Being thin is like being rich.
Being thin, much like being rich, will make you no happier than being fat or being poor. As the cliché goes, 'money can't buy you happiness'. My good friend Tim (a successful financial planner) added, 'it can buy you choices. And it is the choices you make with your money that can bring you happiness'.
Being thin will not enrich your life.
Looking in the mirror at your awesomeness is the same as looking at all the zeroes in your bank account while they stare blankly back at you. It is what you choose to do with your thinness that will bring you fulfilment.
If you're reading this, you most likely have an interest in Banting.
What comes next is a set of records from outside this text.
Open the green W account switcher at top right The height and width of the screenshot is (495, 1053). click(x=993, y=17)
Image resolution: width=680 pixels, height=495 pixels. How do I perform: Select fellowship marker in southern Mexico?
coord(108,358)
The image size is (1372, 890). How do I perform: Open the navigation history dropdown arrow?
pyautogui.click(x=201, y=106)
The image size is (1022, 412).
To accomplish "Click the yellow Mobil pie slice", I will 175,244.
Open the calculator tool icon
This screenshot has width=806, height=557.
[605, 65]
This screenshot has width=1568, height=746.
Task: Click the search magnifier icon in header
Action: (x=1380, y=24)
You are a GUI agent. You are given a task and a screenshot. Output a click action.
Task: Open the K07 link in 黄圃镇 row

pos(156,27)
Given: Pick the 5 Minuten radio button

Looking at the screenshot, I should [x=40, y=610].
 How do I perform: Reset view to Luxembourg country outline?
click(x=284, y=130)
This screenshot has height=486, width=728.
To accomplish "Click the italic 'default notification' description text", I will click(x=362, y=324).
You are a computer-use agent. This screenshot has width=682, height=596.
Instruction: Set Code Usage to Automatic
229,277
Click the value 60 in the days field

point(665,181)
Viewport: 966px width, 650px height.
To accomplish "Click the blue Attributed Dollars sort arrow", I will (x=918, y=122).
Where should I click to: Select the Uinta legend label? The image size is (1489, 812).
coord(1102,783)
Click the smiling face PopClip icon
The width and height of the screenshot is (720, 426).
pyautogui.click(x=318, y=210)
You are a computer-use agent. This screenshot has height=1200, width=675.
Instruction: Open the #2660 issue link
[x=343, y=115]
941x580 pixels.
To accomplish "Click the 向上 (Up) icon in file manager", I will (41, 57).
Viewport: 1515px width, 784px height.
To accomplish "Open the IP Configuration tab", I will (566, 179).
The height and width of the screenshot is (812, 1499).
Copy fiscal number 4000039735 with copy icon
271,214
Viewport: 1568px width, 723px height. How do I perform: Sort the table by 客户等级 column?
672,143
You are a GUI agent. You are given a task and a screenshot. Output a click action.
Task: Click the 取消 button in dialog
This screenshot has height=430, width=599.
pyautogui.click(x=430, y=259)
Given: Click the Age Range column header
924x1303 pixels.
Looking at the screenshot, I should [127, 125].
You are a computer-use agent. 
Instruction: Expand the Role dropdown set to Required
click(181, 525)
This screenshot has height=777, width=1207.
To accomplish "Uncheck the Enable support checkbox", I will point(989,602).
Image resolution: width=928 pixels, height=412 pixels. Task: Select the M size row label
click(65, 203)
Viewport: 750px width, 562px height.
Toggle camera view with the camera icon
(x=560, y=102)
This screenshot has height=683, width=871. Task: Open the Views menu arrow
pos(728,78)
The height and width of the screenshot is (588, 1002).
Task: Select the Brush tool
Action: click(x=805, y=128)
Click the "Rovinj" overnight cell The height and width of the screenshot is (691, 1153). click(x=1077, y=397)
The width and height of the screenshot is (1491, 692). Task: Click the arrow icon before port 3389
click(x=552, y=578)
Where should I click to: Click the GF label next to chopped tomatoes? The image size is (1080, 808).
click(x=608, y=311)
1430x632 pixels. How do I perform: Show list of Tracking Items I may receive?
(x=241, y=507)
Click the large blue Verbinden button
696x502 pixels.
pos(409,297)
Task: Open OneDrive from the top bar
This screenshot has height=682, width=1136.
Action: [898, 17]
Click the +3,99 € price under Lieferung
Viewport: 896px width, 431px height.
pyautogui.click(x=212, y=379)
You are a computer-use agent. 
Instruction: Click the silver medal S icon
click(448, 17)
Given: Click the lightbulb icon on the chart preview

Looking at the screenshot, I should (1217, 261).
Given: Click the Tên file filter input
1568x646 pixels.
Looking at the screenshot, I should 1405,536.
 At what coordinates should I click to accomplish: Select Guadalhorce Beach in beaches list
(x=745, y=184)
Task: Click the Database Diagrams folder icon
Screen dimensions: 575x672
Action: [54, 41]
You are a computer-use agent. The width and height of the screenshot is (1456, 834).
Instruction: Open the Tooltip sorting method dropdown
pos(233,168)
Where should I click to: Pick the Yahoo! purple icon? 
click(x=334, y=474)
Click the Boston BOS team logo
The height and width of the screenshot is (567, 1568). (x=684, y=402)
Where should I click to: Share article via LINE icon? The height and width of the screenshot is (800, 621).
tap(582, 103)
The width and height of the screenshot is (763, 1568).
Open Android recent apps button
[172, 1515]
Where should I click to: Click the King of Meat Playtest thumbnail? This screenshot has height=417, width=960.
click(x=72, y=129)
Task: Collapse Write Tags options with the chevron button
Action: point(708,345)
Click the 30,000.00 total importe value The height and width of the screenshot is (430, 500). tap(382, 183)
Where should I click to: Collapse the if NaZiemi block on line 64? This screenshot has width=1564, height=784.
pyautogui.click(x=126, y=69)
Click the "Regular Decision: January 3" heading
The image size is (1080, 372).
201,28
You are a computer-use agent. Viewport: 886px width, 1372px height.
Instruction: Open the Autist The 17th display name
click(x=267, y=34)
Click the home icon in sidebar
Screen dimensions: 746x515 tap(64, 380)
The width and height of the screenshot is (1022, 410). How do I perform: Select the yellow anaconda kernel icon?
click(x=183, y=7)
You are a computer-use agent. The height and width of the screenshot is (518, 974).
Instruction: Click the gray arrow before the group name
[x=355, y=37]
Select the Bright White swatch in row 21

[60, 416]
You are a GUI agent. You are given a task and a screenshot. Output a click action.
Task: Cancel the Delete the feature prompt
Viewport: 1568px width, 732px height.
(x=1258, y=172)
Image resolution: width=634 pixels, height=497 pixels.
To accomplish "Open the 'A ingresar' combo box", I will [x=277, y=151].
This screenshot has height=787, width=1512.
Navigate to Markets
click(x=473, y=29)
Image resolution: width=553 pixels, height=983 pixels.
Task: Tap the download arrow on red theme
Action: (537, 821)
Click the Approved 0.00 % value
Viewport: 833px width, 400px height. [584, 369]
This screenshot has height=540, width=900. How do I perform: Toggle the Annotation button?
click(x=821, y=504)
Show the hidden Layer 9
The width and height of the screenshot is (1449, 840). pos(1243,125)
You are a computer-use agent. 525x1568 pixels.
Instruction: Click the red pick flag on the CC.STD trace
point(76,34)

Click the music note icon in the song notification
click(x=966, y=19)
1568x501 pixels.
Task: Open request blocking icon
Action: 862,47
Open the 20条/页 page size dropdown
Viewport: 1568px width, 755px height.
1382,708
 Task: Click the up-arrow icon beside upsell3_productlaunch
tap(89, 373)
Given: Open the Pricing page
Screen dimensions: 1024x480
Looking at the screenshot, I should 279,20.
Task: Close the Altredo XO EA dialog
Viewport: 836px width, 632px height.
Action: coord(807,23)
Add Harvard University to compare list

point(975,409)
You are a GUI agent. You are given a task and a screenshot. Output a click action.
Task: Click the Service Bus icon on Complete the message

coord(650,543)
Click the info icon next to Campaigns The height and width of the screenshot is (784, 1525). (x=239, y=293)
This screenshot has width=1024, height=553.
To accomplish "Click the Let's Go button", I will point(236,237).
If you're in it to lose weight, I challenge you to think about why you want to lose weight. Seriously. For a lot of people, the answer is obvious - 'I want to be thin…duh'.
Think about just one thing you will be able to do with the people you love if you become thin? Then, use that for inspiration instead of the scale or the mirror.
Give it some thought. What do you want out of Banting and the rest of your life?
OK everyone, here are the shots.
I said I'd take one with my phone. I also said I'd get some done by a professional. Here they are.
1. Blogging about what I want to achieve keeps me motivated and everyone who reads this blog inadvertently keeps me accountable. So firstly, thank you for reading my six pack challenge. If I didn't have people reading this, there is no chance I would have written every week and an even smaller chance of me getting a six pack.
2. I don't believe in finish lines. I think the only way to maintain is to raise the bar. One of RMR's core values is 'Never Stop Improving'. I feel it in my bones. In the New Year, I'll be raising the bar with a new challenge and I'll be blogging about it too. Please keep reading so I have no chance of pulling it.
3. I have to thank Andrew, Nic, Leon and Raun, who jointly let me make the most of Black River CrossFit. You guys make better humans. I hope Real Meal Revolution shares the same reputation. This is only the beginning.